Twitter is now making more than £1m a week in revenues in Britain as its growth accelerates in its biggest market outside America, its annual report revealed today.
The social media company’s UK revenues jumped to $23.5m (£14.1m) in the three months to December — more than half as much as it made in the previous nine months, when it generated $43m.
Twitter’s annual turnover from Britain was $66.5 million — barely two years after the US company opened an office in London’s West End in 2011.
The fast-growing British operation passed a significant milestone in the second half of 2013 when it began generating 10 per cent of its worldwide sales — chiefly from advertising.
In a further sign of Britain’s importance, it generates almost 40 per cent of all Twitter’s revenues outside America.
The social media site has over 15 million users in Britain.
Twitter does not disclose UK employee numbers but it employed 2700 worldwide as of December 31 and many are set to become millionaires thanks to the company’s long-term share awards.
The annual report said that employees were “granted” 58.7 million shares, known as restricted stock units (RSUs), last year.
The RSUs are theoretically worth $3.23 billion or an average of $1.2 million per person, based on today’s price of $54 a share.
Most of the awards vest over the next four years and depend in part on future performance. The share price remains at more than twice the level of its November stock market debut when it was $26.
Twitter’s valuation fell sharply last month over fears that the social media site is seeing slowing growth in new users — particularly in America — and a fall in the number of timeline views, the number of times a user checks their feed. Twitter still generates almost three quarters of its $665 million in sales in the US.

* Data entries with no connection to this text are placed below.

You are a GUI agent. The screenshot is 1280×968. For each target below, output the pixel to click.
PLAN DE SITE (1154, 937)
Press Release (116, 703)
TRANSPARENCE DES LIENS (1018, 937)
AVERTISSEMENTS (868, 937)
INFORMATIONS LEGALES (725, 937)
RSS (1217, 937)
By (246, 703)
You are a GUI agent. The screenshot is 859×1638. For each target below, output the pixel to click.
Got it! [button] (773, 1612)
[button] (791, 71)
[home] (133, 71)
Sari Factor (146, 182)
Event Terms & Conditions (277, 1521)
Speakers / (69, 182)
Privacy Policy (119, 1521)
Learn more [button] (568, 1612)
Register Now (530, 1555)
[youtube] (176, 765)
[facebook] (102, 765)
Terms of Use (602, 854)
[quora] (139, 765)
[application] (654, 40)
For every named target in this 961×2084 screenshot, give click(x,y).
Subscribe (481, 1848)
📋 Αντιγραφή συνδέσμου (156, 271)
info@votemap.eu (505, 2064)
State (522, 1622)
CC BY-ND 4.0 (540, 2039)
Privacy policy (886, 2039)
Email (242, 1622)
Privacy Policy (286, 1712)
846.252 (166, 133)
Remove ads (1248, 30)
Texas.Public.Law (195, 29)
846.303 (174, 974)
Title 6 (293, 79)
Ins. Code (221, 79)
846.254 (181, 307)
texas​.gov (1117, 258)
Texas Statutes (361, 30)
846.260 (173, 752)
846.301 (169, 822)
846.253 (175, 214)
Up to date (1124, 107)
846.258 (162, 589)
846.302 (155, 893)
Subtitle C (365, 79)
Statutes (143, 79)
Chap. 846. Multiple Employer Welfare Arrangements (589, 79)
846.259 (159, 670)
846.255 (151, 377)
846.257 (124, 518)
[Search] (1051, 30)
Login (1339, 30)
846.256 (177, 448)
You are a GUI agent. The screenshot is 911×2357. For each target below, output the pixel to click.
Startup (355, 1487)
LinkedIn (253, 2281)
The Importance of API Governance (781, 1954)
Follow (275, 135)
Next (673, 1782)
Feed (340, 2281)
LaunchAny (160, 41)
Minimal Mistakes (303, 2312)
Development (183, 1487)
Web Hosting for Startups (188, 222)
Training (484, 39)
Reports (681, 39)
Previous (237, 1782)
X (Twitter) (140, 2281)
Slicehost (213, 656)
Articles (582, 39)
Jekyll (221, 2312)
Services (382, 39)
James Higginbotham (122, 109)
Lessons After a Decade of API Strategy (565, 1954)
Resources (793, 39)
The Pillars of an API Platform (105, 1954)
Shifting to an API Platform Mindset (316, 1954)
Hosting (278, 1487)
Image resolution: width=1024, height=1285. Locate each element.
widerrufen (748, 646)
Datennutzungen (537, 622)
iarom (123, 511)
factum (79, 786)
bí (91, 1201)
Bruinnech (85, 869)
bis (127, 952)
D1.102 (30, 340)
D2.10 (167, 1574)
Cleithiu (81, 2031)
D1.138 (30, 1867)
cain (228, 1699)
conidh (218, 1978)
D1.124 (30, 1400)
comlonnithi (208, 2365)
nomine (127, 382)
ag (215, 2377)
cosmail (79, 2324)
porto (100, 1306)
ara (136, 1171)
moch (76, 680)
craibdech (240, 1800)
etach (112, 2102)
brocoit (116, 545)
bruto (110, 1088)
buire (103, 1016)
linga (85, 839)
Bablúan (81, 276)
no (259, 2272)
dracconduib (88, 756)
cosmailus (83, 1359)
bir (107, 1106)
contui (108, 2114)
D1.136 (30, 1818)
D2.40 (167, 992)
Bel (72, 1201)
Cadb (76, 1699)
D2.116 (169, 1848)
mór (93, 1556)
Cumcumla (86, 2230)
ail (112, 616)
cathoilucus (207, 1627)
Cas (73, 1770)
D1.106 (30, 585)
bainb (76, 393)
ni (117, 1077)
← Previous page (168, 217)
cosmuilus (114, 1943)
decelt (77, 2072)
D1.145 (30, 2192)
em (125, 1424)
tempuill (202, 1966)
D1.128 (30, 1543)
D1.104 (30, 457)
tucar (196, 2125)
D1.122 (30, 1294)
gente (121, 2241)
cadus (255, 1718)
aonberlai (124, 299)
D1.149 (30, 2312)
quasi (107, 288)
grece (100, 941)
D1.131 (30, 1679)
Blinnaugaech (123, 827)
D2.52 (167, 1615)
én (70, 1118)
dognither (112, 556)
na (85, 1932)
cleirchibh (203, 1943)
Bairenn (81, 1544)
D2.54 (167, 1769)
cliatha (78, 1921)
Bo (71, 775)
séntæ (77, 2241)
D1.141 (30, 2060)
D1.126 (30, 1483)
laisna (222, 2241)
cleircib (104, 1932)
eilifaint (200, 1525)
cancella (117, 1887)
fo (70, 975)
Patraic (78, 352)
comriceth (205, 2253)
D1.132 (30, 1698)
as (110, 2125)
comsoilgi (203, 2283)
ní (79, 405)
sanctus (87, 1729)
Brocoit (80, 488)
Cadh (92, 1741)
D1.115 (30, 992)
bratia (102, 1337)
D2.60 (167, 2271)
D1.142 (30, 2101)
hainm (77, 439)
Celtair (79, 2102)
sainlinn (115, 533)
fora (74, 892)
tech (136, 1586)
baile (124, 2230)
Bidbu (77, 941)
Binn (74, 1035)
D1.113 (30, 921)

The eight-year-old company has a $30 billion stock market value, despite never making a profit as it focuses on expansion.
It is dwarfed by the social media giant Facebook — with an estimated £300 million a year in UK sales last year, according to eMarketer — and the search behemoth Google with around £3.5 billion in British turnover.
But Twitter set new records at last Sunday’s Oscars when host Ellen DeGeneres’ "selfie" photograph with fellow celebrities was retweeted 3.3 million times. There were also 4 million tweets at last month’s Brit Awards in London — double the level a year earlier.